An interesting enough subject of speculation would be, an inquiry into the gradual steps by which each man is led to appropriate his own body. No man's body is given him absolutely, indefeasibly, and at once, ex dono Dei. It is no unearned hereditary patrimony. It is held by no a priori title on the part of the possessor. The credentials by which its tenure is secured to him are purely of an a posteriori character; and a certain course of experience must be gone through before the body can become his. The man acquires it, as he does originally all other property, in a certain formal and legalised manner. Originally, and in the strict legal as well as metaphysical idea of them, all bodies, living as well as dead, human no less than brute, are mere waifs, the property of the first finder. But the law, founding on sound metaphysical principles, very properly makes a distinction here between two kinds of finding. To entitle a person to claim a human body as his own, it is not enough that he should find it in the same way in which he finds his other sensations, namely, as impressions which interfere not with the manifestations of each other. This is not enough, even though, in the case supposed, the person should be the first finder. A subsequent finder would have the preference if able to show that the particular sensations manifested as this human body were essential to his apprehension of all his other sensations whatsoever.
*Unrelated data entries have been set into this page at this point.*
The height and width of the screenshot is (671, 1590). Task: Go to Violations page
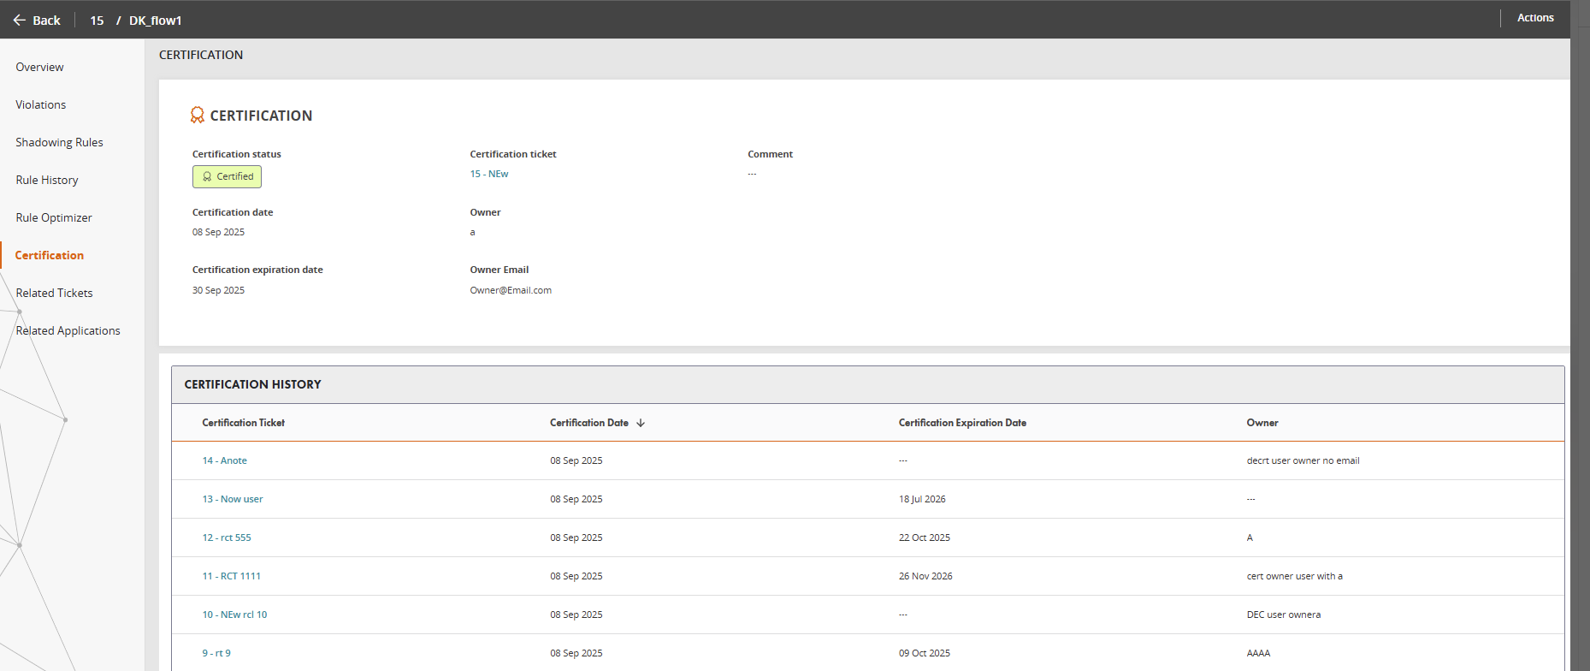[x=40, y=104]
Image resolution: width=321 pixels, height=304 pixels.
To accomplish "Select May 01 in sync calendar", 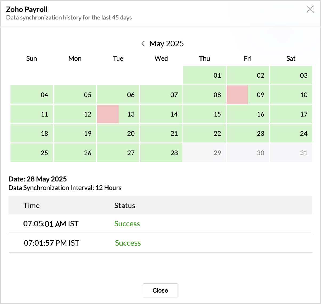I will click(x=204, y=75).
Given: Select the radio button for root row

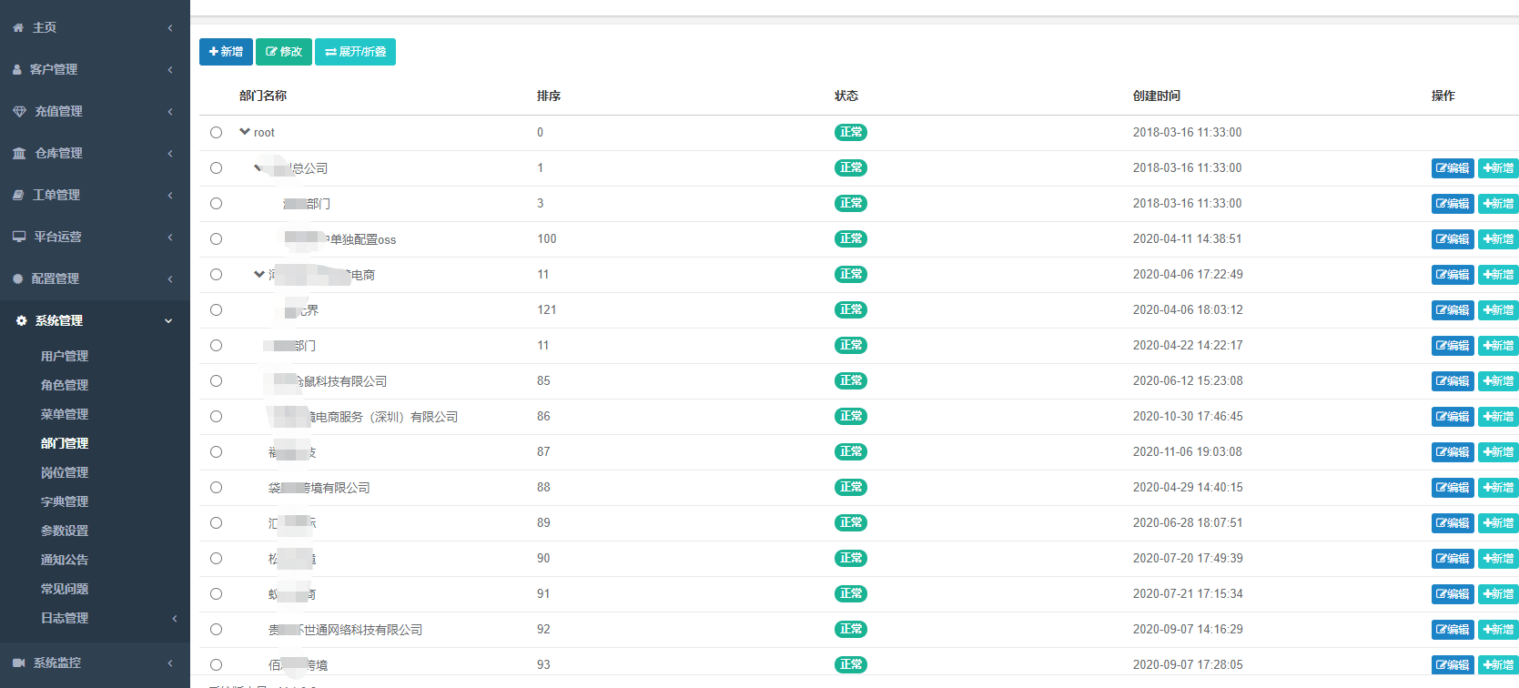Looking at the screenshot, I should tap(216, 132).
It is this latter species of finding—the finding, namely, of certain sensations as the essential condition on which the apprehension of all other sensations depends—it is this finding alone which gives each man a paramount and indisputable title to that "treasure trove" which he calls his own body. Now, it is only after going through a considerable course of experience and experiment, that we can ascertain what the particular sensations are upon which all our other sensations are dependent. And therefore were we not right in saying that a man's body is not given to him directly and at once, but that he takes a certain time, and must go through a certain process, to acquire it?
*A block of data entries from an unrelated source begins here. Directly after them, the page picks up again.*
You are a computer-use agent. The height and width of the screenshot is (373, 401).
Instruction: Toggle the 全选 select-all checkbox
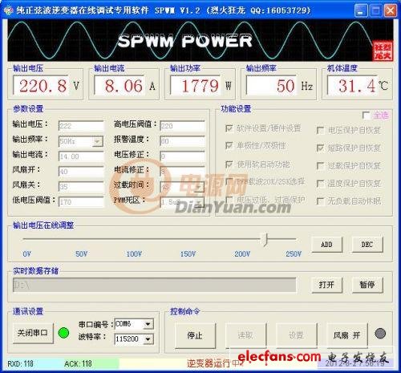(366, 116)
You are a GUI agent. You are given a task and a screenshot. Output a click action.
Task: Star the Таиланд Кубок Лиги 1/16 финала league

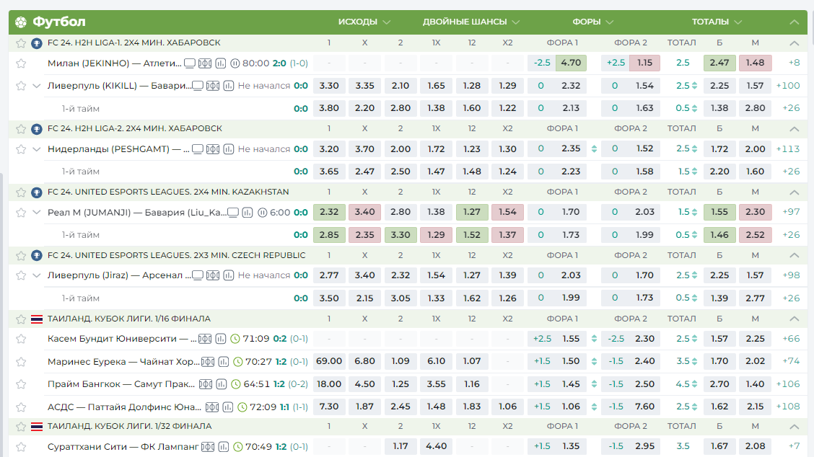(21, 319)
The conclusion which we would deduce from the whole of the foregoing remarks is, that the great law of living[1] sensation, the rationale of sensation as a living process, is this, that the senses are not merely presentative, i.e., they not only bring sensations before us, but that they are self-presentative, i.e., they, moreover, bring themselves before us as sensations. But for this law we should never get beyond our mere subjective modifications; but, in virtue of it, we necessarily get beyond them; for the results of the law are—1st, that we, the subject, restrict ourselves to, or identify ourselves with, the senses, not as displayed in their primary sphere (the large circle A), but as falling within their own ken as sensations, in their secondary sphere (the small circle A). This smaller sphere is our own bodily frame, and does not each individual look upon himself as vested in his own bodily frame? And, 2dly, it is a necessary consequence of this investment or restriction, that every sensation which lies beyond the sphere of the senses, viewed as sensations (i.e., which lies beyond the body), must be, in the most unequivocal sense of the words, a real independent object. If the reader wants a name to characterise this system, he may call it the system of Absolute or Thoroughgoing presentationism.
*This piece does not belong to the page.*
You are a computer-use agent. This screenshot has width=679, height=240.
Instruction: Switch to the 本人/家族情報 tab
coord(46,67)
  1. We say living, because every attempt hitherto made to explain sensation has been founded on certain appearances manifested in the dead subject. By inspecting a dead carcass we shall never discover the principle of life; by inspecting a dead eye or a camera obscura, we shall never discover the principle of vision. Yet, though there is no seeing in a dead eye, or in a camera obscura, optics deal exclusively with such inanimate materials; and hence the student who studies them will do well to remember, that optics are the science of vision, with the fact of vision left entirely out of the consideration.